Les murs du Théâtre Ariston auraient bien des secrets à révéler s’ils avaient le sol. Walter Vacchino raconte quelque chose avec nostalgie Ariston. La boîte magique de Sanremo (Salani), écrit avec Luca Ammirati, l’histoire d’une famille étroitement liée à celle de la ville et de ses chansons. Aristide Vacchino a construit le théâtre, inauguré en 1963, qui accueille aujourd’hui le Festival. Son fils Walter est témoin des années légendaires au cours desquelles on pouvait voir Tina Turner répéter des ballets, vous avez écouté les discussions sur le prétendu flirt entre Gianni Morandi et la bombe sexy Serena Grandi, Mick Jagger a poursuivi Marianne Faithfull, Fiorello a pris des fleurs de Bach. Et la merveilleuse Whitney Houston, avec un père manager et une mère attachée de presse, « une fille d’une beauté extraordinaire, pratiquement parfaite », n’avait pas encore tenu ses démons à distance.

En 1979, Tina Turner se produit sur la scène Ariston.
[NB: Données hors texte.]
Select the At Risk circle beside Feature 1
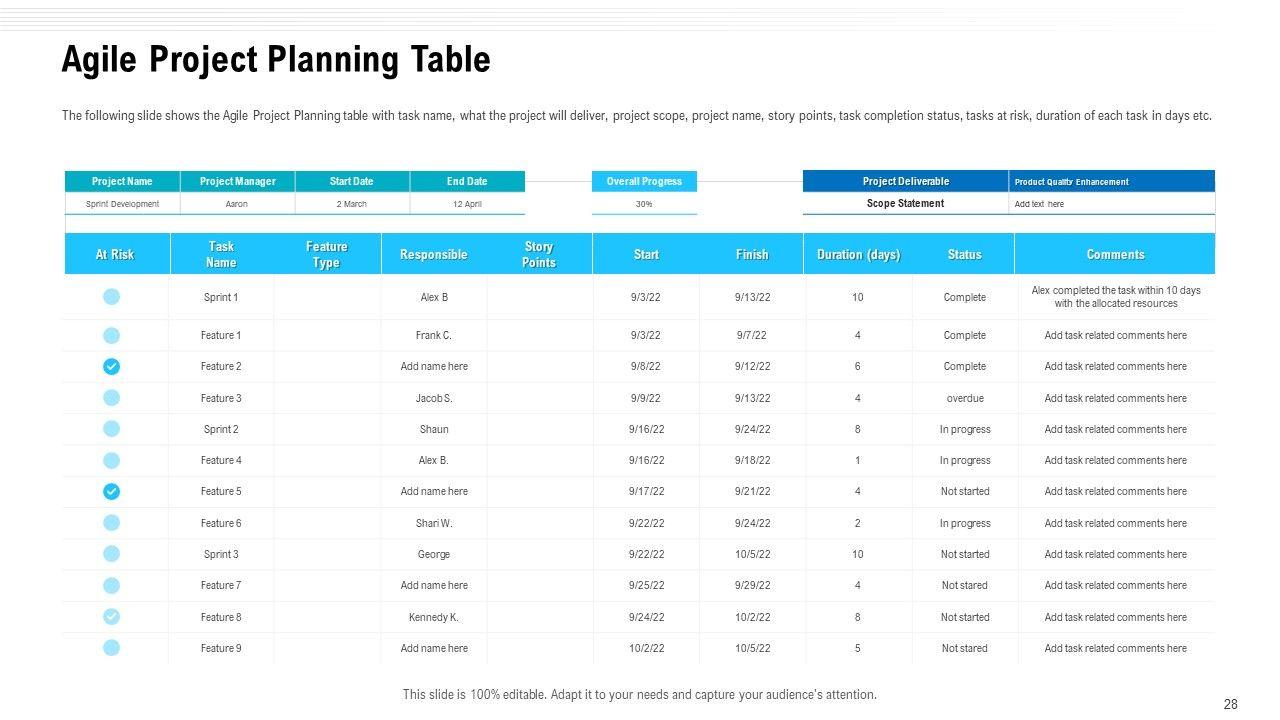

Une place spéciale est réservée aux caprices de Madonna: «Il veut tout à table», se souvient Vacchino, «des fruits, des fromages, des bols d’amandes, de la viande, du poisson, des plats froids et des plats chauds. D’accord, répondons. Elle survole les plats, des trucs pour un régiment, semble enquêter et prendre note mentalement de la relation entre le goût et les calories, les envies à satisfaire et la faim réelle. Finalement, il plonge son doigt dans une meule de gorgonzola et le suce. Après cela, il décide que ça suffit. Pour la séance de maquillage et de stylisme, elle a apporté son propre sèche-cheveux et ne souhaite pas utiliser les italiens.. Nous sommes obligés d’acheter un transformateur de cinq kilowatts pour lui permettre de se faire coiffer. Nous n’avons plus jamais utilisé ce truc, nous le gardons toujours en stock. J’évaluerai s’il faut l’afficher avec une pancarte : « Le transformateur de Madonna ». Il pourrait être mis aux enchères, qui sait. »

Sanremo et les femmes : les quelques gagnants

Encore une fois pour l’histoire hypothétique de la femme Sanremo, quelques chiffres : cinq présentatrices dans 74 éditions. Et seulement 28 gagnants. Pour commencer à partir devingt dernières années : de 2004 à 2011 toujours des hommesà l’exception de 2008 (Giò Di Tonno et Lola Ponce avec Le coup de foudre). De 2011 à 2019 seulement deux : Emma Marrone (2012) avec Ce n’est pas l’enfer Et Arissa (2014) avec Contre le vent. De 2019 à 2023 aucun. En 2024, il y aura trente hommes sur scène parmi lesquels solistes, duos et groupes, et dix femmes, dont Angela, la « brune des riches et des pauvres ». L’égalité, même dans le monde de la chanson, est encore très loin.